Marche, cresce l’indice Rt. l’Iss: «Necessario limitare i contatti fra le persone». Il rischio: 12mila contagi in regione

Sabato 24 Ottobre 2020 di Maria Teresa Bianciardi e Lorenzo Sconocchini

ANCONA - Sale l’indice di contagio nelle Marche che arriva a 1,47 e schizzano i positivi: nella giornata di ieri ne sono stati rilevati 453 (132 più di due giorni fa) su 2.224 tamponi testati nel percorso nuove diagnosi. Un record per le Marche: il picco della prima ondata pandemica era stato infatti 268 il 22 marzo su 651 tamponi analizzati. 

 

 

 
Ma la regione guarda con preoccupazione l’ultimo monitoraggio del ministero della Salute e dell’Istituto superiore della Sanità sull’indice di trasmissibilità Rt, che sale vertiginosamente da 1,13 a 1,47 e si avvicina sempre più alla media nazionale, che è di 1,5.


La misure non bastano
Una situazione di piena pandemia che ha indotto dicastero e Iss a non usare mezzi termini: «Sono necessarie misure che favoriscano una drastica riduzione delle interazioni fisiche tra le persone e che possano alleggerire la pressione sui servizi sanitari, comprese restrizioni nelle attività non essenziali e restrizioni della mobilità». Secondo il monitoraggio settimanale, «è fondamentale che la popolazione rimanga a casa quando possibile e riduca tutte le occasioni di contatto con persone al di fuori del proprio nucleo abitativo che non siano strettamente necessarie».


Il rischio
La situazione è delicatissima e il rischio concreto è che nel giro di una settimana nelle Marche si arrivi a 12mila contagi: rispetto al precedente report settimanale i casi diagnosticati nelle Marche sono saliti da 425 a 805, con un’incidenza settimanale balzata da 27,99 a 53,02 casi ogni 100mila residenti.

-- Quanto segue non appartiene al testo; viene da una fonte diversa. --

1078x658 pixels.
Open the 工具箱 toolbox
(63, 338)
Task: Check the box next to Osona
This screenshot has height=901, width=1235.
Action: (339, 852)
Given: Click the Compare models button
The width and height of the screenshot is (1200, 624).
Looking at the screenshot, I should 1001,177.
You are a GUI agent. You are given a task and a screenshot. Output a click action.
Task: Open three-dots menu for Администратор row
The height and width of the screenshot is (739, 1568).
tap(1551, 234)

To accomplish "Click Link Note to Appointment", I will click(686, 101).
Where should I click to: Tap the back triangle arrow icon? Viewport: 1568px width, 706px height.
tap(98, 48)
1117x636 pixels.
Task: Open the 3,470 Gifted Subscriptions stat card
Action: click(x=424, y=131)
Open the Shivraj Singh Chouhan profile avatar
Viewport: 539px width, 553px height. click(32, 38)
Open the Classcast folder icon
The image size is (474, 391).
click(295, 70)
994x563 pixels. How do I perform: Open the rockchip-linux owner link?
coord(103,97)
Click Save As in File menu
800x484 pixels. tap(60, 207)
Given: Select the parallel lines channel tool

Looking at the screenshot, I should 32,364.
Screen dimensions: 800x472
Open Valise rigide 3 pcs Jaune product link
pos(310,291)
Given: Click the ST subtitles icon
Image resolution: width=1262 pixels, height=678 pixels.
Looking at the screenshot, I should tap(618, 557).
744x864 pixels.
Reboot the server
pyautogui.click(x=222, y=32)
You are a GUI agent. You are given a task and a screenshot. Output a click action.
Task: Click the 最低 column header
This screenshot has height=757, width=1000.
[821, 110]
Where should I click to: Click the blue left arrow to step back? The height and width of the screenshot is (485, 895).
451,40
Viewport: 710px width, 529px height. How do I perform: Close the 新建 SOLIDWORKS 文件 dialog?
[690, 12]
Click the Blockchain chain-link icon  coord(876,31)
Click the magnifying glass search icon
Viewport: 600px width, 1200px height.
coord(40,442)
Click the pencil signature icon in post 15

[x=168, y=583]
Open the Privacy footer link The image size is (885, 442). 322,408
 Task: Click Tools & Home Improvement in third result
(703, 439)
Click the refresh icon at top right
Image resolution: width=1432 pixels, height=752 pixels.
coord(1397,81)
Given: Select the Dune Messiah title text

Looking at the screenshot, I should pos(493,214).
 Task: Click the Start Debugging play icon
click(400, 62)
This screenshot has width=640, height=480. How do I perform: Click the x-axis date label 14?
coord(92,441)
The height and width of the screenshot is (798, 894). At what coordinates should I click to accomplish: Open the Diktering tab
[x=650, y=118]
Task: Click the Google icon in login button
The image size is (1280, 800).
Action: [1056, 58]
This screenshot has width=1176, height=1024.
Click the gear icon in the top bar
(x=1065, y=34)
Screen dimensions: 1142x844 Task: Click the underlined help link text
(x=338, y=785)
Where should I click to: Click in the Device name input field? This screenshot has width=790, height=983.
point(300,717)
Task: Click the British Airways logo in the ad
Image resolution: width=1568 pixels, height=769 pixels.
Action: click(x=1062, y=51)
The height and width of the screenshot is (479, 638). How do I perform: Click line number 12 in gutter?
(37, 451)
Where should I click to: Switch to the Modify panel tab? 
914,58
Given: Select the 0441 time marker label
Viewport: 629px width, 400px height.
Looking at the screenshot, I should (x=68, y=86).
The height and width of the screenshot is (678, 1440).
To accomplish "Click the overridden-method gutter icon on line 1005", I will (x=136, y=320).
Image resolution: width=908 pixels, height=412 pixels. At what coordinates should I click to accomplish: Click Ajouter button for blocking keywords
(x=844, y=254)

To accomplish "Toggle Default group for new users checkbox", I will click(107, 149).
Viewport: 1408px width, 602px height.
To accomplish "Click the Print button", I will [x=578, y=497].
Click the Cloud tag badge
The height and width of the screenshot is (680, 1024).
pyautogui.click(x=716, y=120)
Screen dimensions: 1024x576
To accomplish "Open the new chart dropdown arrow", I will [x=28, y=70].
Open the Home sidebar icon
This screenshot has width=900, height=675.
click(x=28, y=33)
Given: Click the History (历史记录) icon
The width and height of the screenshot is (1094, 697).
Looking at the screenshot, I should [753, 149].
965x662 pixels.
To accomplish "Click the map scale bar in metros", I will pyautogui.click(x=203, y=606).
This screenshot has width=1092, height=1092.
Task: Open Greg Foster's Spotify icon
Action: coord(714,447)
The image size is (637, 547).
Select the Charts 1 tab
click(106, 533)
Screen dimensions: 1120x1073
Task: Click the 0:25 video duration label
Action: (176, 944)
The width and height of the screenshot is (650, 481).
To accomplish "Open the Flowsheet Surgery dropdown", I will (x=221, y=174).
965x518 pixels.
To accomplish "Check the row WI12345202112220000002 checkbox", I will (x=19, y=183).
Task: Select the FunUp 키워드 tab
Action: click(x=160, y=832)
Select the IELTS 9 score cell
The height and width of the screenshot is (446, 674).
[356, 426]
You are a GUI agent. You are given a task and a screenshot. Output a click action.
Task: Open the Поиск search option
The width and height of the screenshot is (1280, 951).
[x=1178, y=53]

C’è anche da considerare che il report si riferisce alla settimana tra il 12 e il 18 ottobre, prima che l’andamento dei contagi subisse un’ulteriore brusca impennata. Per questo motivo ministero e Iss «invitano le Regioni a considerare un tempestivo innalzamento delle misure di mitigazione». 


Il report
Intanto ieri il sistema sanitario regionale ha segnalato un altro decesso presso l’ospedale di Fermo: è morta una signora di 91 anni residente a Lapedona, che presentava patologie pregresse. Complessivamente sono 10.645 i positivi rilevati da inizio emergenza nelle Marche. Dei 453 registrati, 127 sono in provincia di Macerata, 111 in provincia di Ascoli Piceno, 92 in provincia di Ancona, 70 in provincia di Fermo, 42 in provincia di Pesaro Urbino, 11 fuori regione. Si tratta di soggetti sintomatici (73 casi), contatti in setting domestico (97), contatti stretti di casi positivi (116), 18 casi registrati nel setting lavorativo, contatti in ambiente di vita/divertimento (21), 1 rientro dalla Toscana, 3 casi rilevati nel setting assistenziale, contatti in setting scolastico/formativo (16) e 5 casi riscontrati nello screening in ambito sanitario. Di 103 casi si stanno effettuando le indagini epidemiologiche.


I test
Nelle ultime 24 ore sono stati testati 4.317 tamponi: 2.224 nel percorso nuove diagnosi e 2.093 nel percorso guariti. Sono saliti a 174 i ricoverati per Covid nelle Marche, 22 più del giorno precedente. In aumento anche i degenti in terapia intensiva, che ora sono 22 (+3). I positivi in isolamento domiciliare sono 2.875, con la conseguenza che il totale degli attualmente positivi (ricoverati più isolati) sfonda il limite dei 3.000 e si attesta a 3.049. I pazienti in intensiva sono distribuiti tra gli ospedali di Torrette (10), materno infantile Salesi di Ancona (1), San Benedetto del Tronto ( 5), Marche Nord (6), dove presidio quest’ultimo dove si trovano i 9 degenti in semi intensiva (+1). I 152 ricoverati i reparti non intensivi sono distribuiti tra Torrette di Ancona (44), Marche Nord (21, Inrca di Ancona (9), Fermo (39), Jesi (6), Civitanova Marche (5), Ascoli Piceno (9 al pronto soccorso, 10 a malattie infettive), Macerata (5), Fabriano (2), San Benedetto del Tronto (2). Sono 46 gli ospiti di strutture territoriali (la Rsa di Campofilone).